Quoi qu’il en soit, la signification du mot rémunération n’est pas restreinte aux seules situations comprises dans le préambule du par. 3(1). Les alinéas de cette disposition énumèrent toute une série de bénéfices qui reviennent à l’employé en raison de son emploi. Ceux-ci servent à clarifier ou même à ajouter à ce qui est compris dans le préambule. Une jurisprudence constante appuie cette façon de voir. Un passage dans Maxwell on Interpretation of Statutes (12th ed. 1969) nous en donne un résumé à la page 270:

[TRADUCTION] Dans certains cas, on dit qu’un mot « signifie » ce que la définition dit qu’il signifie: dans ces cas, le mot a le sens restreint que lui donne la définition. Cependant, dans d’autres cas, on emploie l’expression « comprend » « afin d’étendre le sens des mots ou expressions contenus dans le corps du texte législatif; ces mots et expressions doivent alors être interprétés comme signifiant non seulement ce qu’ils signifient normalement, mais aussi ce que la disposition d’interprétation dit qu’ils comprennent » . Autrement dit le mot dont on dit qu’il « comprend » quelque chose conserve, outre le sens élargi que lui donne ainsi sa définition dans la loi, « son sens ordinaire, courant et naturel, chaque fois qu’il se déduit normalement du contexte » .

[19] Une définition donnée dans un texte législatif peut avoir un sens restreint ou un sens large.

[20] En l’espèce, l’alinéa 2(3)a) du Règlement revêt un sens large parce qu’il n’exclut pas l’indemnité de déplacement de la rémunération assurable.

[21] L’indemnité de déplacement de 33 $ par jour versée au travailleur sans qu’il ait à soumettre de reçus fait partie des conditions d’emploi. Elle est incluse chaque jour de paie au besoin dans la rémunération générale relative à l’emploi.
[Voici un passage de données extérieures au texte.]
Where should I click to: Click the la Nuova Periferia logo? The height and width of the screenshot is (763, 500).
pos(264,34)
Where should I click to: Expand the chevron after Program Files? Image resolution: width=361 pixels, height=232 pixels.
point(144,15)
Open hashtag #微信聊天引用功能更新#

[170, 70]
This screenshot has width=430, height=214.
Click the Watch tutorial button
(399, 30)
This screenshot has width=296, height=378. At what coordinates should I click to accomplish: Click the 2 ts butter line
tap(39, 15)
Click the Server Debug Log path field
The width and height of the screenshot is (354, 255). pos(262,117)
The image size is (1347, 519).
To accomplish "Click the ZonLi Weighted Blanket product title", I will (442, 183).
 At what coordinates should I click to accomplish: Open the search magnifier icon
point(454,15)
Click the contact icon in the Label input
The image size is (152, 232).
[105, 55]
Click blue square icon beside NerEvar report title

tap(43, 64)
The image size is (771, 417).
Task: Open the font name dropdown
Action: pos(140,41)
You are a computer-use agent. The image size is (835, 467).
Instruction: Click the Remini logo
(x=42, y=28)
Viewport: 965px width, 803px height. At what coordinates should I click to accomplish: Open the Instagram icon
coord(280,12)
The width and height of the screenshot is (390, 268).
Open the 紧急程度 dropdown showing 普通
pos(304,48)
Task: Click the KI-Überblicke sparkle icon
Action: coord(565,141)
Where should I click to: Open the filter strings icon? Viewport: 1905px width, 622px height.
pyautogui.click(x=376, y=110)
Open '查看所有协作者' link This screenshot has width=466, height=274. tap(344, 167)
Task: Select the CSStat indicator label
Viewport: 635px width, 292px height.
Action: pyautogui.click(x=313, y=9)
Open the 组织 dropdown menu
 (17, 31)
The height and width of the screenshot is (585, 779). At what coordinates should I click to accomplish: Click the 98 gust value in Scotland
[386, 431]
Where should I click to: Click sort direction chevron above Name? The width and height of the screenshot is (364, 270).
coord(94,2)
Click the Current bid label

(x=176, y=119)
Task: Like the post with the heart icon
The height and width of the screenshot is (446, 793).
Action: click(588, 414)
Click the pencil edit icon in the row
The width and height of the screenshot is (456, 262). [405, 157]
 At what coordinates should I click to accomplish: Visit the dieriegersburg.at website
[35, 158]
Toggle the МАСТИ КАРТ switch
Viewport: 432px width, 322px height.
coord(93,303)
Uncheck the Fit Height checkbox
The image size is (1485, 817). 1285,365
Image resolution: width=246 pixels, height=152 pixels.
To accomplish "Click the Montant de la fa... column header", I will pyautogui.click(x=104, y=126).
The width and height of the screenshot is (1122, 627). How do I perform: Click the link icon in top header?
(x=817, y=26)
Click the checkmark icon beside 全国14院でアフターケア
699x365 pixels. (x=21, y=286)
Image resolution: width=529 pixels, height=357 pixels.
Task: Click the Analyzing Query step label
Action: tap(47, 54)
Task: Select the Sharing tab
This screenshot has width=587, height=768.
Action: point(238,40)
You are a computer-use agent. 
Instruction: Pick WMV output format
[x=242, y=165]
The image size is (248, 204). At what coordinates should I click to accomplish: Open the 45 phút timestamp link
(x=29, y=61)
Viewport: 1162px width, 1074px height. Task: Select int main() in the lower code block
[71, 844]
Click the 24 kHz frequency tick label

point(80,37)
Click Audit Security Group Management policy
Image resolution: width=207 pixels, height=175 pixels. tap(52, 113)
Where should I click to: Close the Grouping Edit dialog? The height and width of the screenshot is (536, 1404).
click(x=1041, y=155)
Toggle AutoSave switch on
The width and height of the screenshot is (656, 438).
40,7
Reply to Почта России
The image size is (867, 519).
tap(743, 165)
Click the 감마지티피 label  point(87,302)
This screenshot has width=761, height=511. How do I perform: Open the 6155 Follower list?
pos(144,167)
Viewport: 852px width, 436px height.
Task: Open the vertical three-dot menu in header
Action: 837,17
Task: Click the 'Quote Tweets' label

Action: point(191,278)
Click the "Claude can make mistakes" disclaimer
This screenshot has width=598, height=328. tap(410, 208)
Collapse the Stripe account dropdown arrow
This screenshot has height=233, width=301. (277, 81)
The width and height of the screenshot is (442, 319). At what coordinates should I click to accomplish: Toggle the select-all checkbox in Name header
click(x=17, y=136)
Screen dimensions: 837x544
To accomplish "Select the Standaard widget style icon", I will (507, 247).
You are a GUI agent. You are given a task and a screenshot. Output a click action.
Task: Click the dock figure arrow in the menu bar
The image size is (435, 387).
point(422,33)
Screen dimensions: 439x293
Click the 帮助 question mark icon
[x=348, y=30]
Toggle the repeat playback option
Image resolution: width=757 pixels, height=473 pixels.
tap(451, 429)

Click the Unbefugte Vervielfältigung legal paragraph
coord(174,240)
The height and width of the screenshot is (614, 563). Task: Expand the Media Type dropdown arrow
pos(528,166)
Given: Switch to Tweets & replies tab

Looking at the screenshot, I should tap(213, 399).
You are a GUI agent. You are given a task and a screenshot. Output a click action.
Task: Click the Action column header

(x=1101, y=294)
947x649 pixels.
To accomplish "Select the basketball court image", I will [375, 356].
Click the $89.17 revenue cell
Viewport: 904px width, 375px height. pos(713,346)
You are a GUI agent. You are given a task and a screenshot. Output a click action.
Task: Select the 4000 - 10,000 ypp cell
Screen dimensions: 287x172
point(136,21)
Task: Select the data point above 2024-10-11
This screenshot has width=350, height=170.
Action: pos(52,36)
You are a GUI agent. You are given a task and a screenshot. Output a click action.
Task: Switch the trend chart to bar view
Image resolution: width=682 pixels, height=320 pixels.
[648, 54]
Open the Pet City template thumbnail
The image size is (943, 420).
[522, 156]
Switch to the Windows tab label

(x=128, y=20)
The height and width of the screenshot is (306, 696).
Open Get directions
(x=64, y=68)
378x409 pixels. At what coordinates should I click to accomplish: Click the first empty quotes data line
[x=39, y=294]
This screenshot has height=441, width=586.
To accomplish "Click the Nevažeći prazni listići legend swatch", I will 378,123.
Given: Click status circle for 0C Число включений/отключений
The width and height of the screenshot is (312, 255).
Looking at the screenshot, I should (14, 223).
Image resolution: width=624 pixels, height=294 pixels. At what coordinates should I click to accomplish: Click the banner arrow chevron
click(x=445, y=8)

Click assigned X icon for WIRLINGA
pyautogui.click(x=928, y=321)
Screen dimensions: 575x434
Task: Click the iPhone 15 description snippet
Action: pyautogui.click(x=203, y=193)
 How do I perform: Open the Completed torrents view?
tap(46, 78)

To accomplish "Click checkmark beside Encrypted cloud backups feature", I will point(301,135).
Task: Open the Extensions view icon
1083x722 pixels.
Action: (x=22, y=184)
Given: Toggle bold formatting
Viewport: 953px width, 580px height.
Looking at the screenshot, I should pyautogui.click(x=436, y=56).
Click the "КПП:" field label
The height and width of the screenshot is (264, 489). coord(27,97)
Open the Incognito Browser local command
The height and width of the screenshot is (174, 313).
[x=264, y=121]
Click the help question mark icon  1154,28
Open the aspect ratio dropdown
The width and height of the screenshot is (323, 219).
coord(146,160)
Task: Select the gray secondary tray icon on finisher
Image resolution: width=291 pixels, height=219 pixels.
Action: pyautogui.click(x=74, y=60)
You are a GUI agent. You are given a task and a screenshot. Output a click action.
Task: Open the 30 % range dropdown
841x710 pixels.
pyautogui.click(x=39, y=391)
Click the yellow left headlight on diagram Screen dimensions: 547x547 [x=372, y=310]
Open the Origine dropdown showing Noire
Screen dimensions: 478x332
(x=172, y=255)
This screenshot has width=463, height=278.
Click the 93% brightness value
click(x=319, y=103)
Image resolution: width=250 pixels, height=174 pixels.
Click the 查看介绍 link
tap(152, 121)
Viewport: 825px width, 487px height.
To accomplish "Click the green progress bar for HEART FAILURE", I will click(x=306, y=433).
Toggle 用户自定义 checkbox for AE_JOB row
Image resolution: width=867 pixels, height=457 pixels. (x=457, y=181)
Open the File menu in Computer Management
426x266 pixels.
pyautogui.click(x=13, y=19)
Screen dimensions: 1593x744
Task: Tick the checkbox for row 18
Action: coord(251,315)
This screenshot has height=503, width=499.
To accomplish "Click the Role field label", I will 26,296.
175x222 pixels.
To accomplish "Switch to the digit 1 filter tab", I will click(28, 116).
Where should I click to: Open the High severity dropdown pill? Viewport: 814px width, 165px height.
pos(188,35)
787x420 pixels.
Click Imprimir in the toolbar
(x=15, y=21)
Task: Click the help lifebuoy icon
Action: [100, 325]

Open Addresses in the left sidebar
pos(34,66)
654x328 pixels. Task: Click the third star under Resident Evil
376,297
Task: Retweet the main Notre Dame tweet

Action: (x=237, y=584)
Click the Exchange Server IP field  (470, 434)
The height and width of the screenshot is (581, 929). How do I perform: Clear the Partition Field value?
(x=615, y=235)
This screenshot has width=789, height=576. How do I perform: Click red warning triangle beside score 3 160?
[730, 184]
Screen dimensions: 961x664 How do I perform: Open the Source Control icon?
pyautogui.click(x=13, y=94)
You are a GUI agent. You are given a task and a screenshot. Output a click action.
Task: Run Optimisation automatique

[22] Il n’y a pas lieu de citer d’autres lois ou des décisions antérieures lorsque le texte législatif est clair et sans équivoque, comme c’est le cas en espèce.

[23] Le travailleur occupait un emploi assurable au cours de la période en question et il est établi que la rémunération assurable s’élève à 21 951,71 $ au sens du Règlement.

[24] L’appel est rejeté.

Signé à Ottawa (Canada), ce 28e jour de juin 2000.

« J.F. Somers »

J.S.C.C.I.

Jurisprudence consultée

Farquharson c. La Reine, [1986] 1 R.C.S. 703.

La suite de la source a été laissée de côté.